Exercise prompt
Reproduce the entries shown below only from the line with "You are a GUI" down to the line with "Task: Open the Machine menu", keeping both end lines and copying each one exactly.

Data supplied
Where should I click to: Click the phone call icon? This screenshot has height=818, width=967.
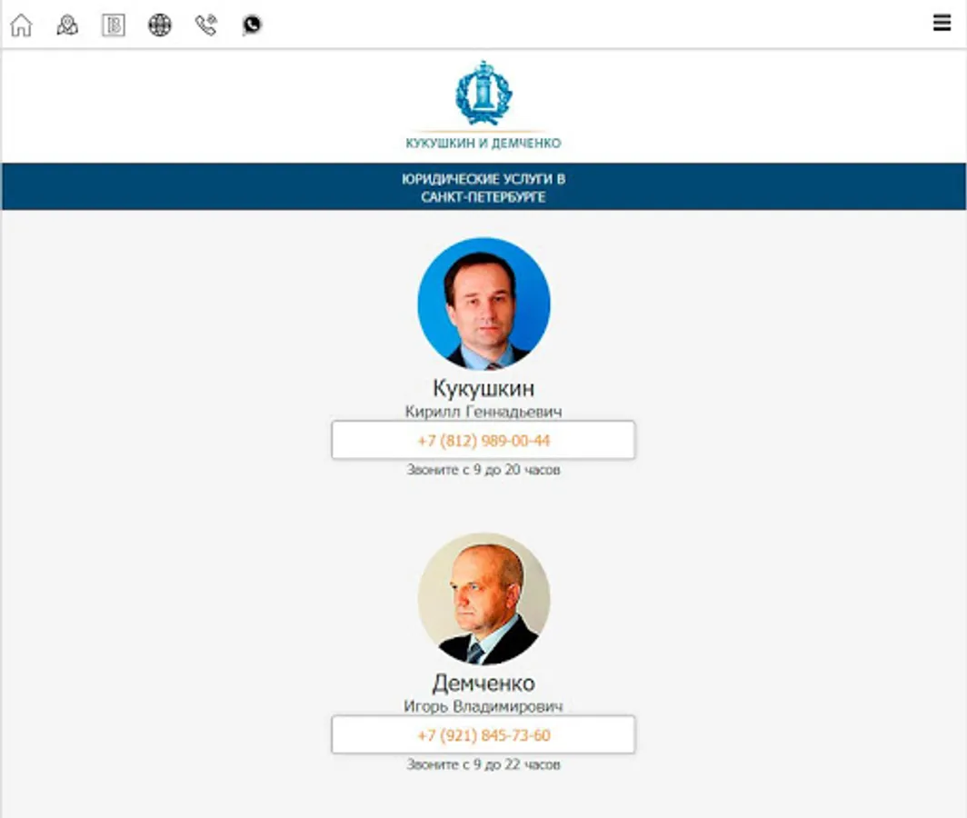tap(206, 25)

* * *

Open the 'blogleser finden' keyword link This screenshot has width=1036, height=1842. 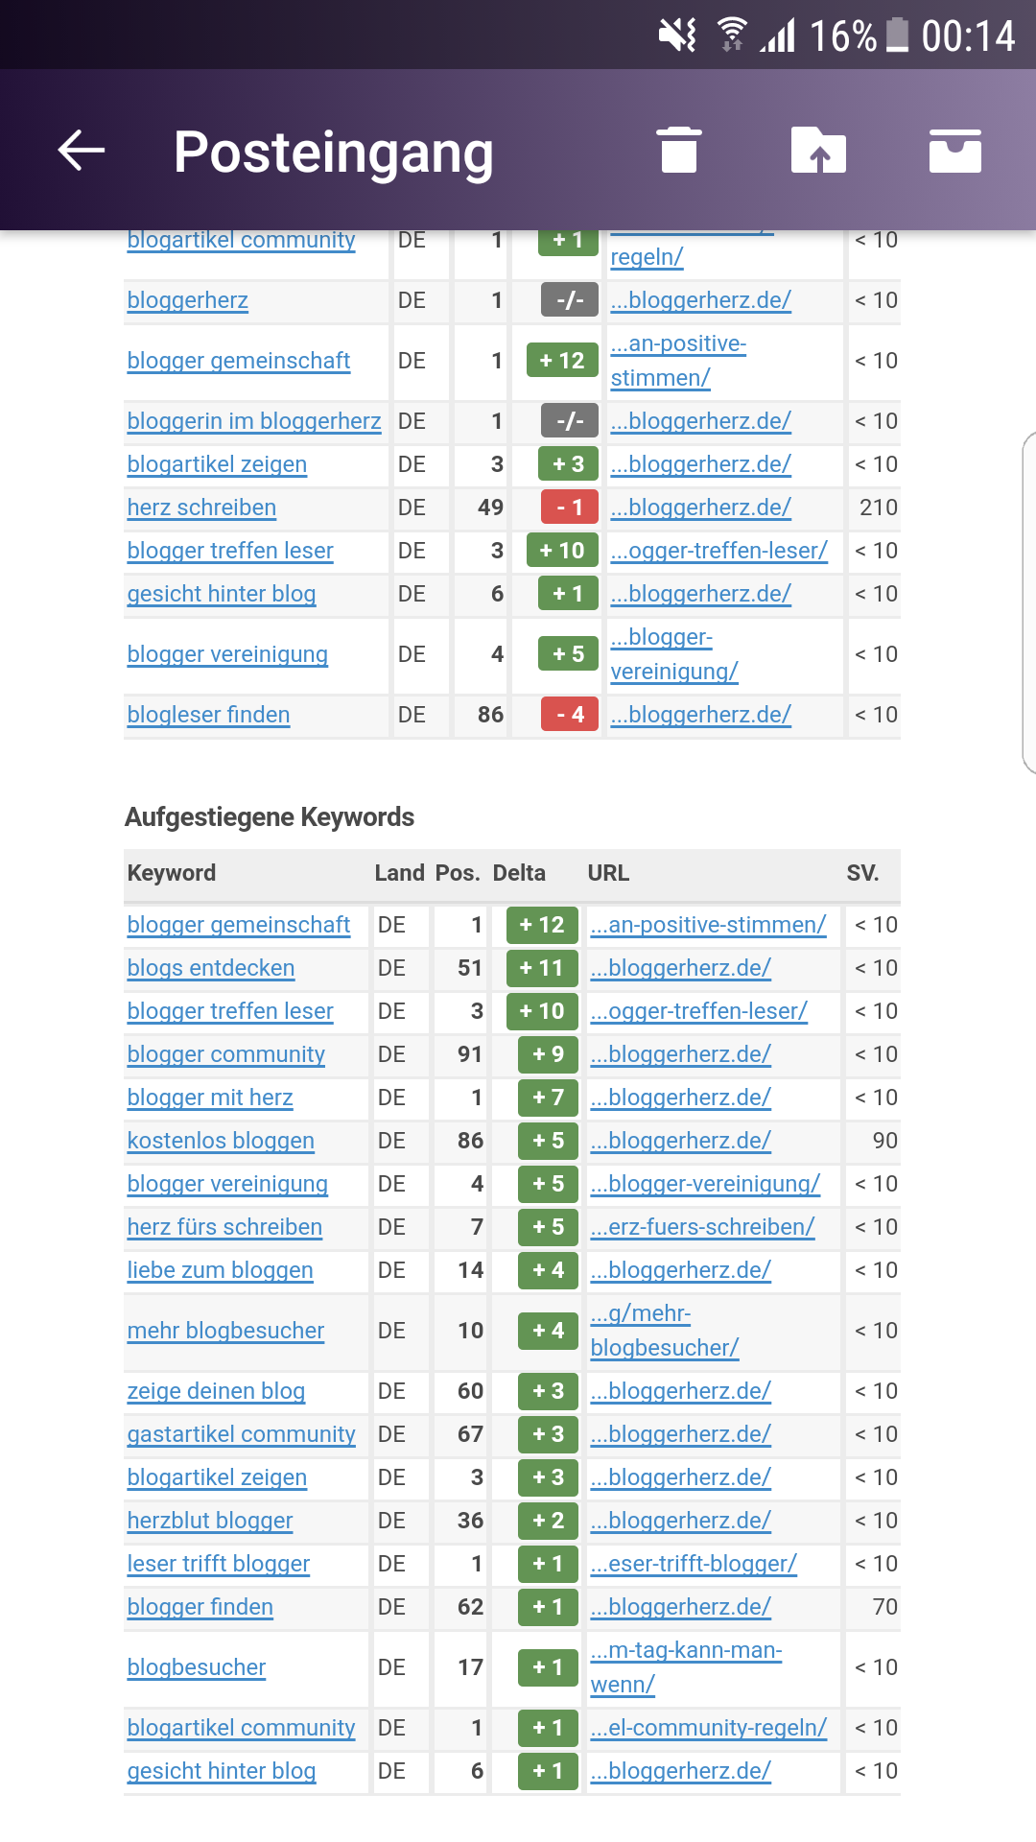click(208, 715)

---

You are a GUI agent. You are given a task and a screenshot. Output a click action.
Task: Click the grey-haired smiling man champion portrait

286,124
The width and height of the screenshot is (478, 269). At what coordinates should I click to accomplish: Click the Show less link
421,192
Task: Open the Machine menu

Exercise answer
You are a GUI agent. You are given a task and a screenshot. Output a click action.
Task: Click the grey-haired smiling man champion portrait

286,124
The width and height of the screenshot is (478, 269). At what coordinates should I click to accomplish: Click the Show less link
421,192
Task: Open the Machine menu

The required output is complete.